Sally and Jimmy received some changes – they will also have to service the Ravens football stadium in Baltimore. They reflected on how they might change their trip around. Some of the job sites are more complex than others and require more time. Instead of spending one quick day in DC, they need to spread their trip over two days. As such, they reserve a night or two at a hotel north of DC. Sally appends this location (39.064295, -76.965838) to their list. They will start each day at the hotel, plan on ending at the White House on day 1 to do some sightseeing, and will also plan on celebrating the end of the DC work by going to a sushi restaurant in Annapolis – this will be the end_location of their shift on the second day.
Let’s summarize how these stipulations change the the Optimization API payload.
LOCATIONS — Not much changes here. Sally just adds the latitude and longitude of the stadium, hotel and restaurant to the array.
SHIFTS — Sally adds another shift to the shift array to account for the extra day. Additionally, with all this new work they will be hungry so lunch breaks are now added each day from noon to 1pm.
ORDERS — The amount of work changes at each order, so the durations change, we add an appointment at the Lincoln Memorial and Vietnam Memorial, and also add a new long job at the Ravens stadium. Note that adding the appointment to the order doesn’t guarantee that we will visit it – we need a constraint to enforce that.

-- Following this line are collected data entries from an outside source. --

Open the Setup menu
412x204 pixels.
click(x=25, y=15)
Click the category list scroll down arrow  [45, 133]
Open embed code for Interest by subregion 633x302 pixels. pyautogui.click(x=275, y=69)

CONSTRAINTS — Sally now specifies a
scheduled_appointmentconstraint with a high penalty to ensure the appointments are met.
Expand to view request sample
Luckily it is still possible for the pair to complete all the work, do some sightseeing and finish with a celebration in Annapolis. Since the Optimization API accounts for predicted traffic in its routing calculations, the pair takes paths between locations that minimize the estimated travel time. Nevertheless, the pair expect their total travel time to be about 39 minutes longer due to traffic over the two day period (total_traffic_time in the response).

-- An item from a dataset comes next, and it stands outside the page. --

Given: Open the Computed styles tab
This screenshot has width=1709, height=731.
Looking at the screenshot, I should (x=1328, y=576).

The first day in purple, the second day is in green. Note that the shifts are for the same vehicle but the Optimization API allows you to have different start or end locations for individual shifts.

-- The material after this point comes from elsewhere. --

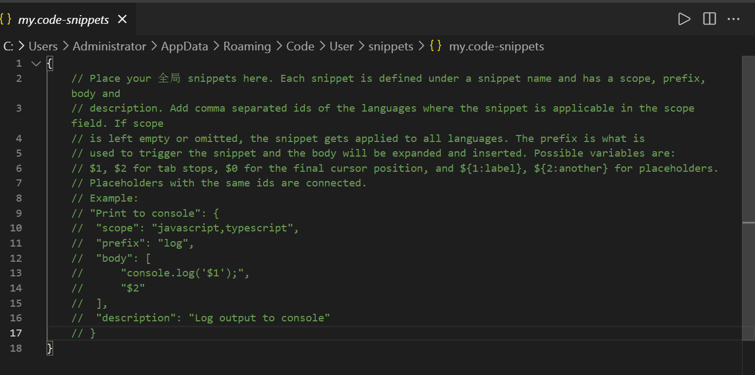Split the editor to the right
Screen dimensions: 755x375
(709, 19)
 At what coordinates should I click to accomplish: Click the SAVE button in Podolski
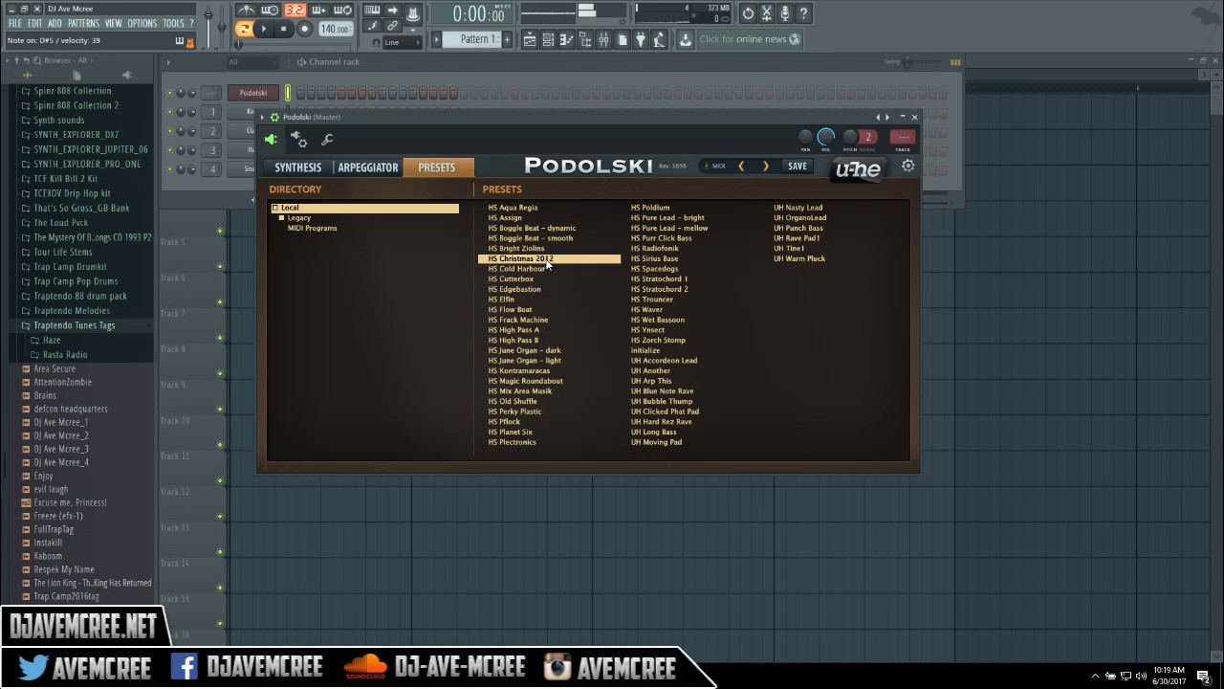[797, 166]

Sally and Jimmy have now received word that some of the locations they are servicing have other events planned, and they must arrive at the orders only during certain times. These are referred to as time windows and the Optimization API allows us to ensure that service at an order only begins during a time window. We remove the appointments from the existing orders and now update each order with a time window. This will lead to a less efficient route from a travel perspective, but they will now be starting service at each order only during the allowed window.
- Orders: Each order now receives a time window.
- Constraints: The scheduled_appointment constraint is removed in favor of a time_window constraint. Note that we use a violation_increment of 3600 in this constraint which makes the penalty depend on by how much we violate a time window. For example, if we are 3 hours late for a time window, then we will be hit with a penalty of 5000 for the initial violation plus another 3*5000 = 15,000 to penalize the fact that we are 3 hours late. The total penalty in this case is then 20,000 – equivalent to about 6 hours of travel.
Expand to view request sample
Luckily it is still possible to service all the orders where the pair arrives during a time window, eat lunch, and start/end each day at the desired location. Now the workload is more spread out across each day with 3 orders serviced on each day.
The Full solution for the two-day situation where all time windows are honored.
Zoomed in view of the 5 orders visited in the city. Note that time windows often force us to visit orders in a less efficient sequence than we would do otherwise.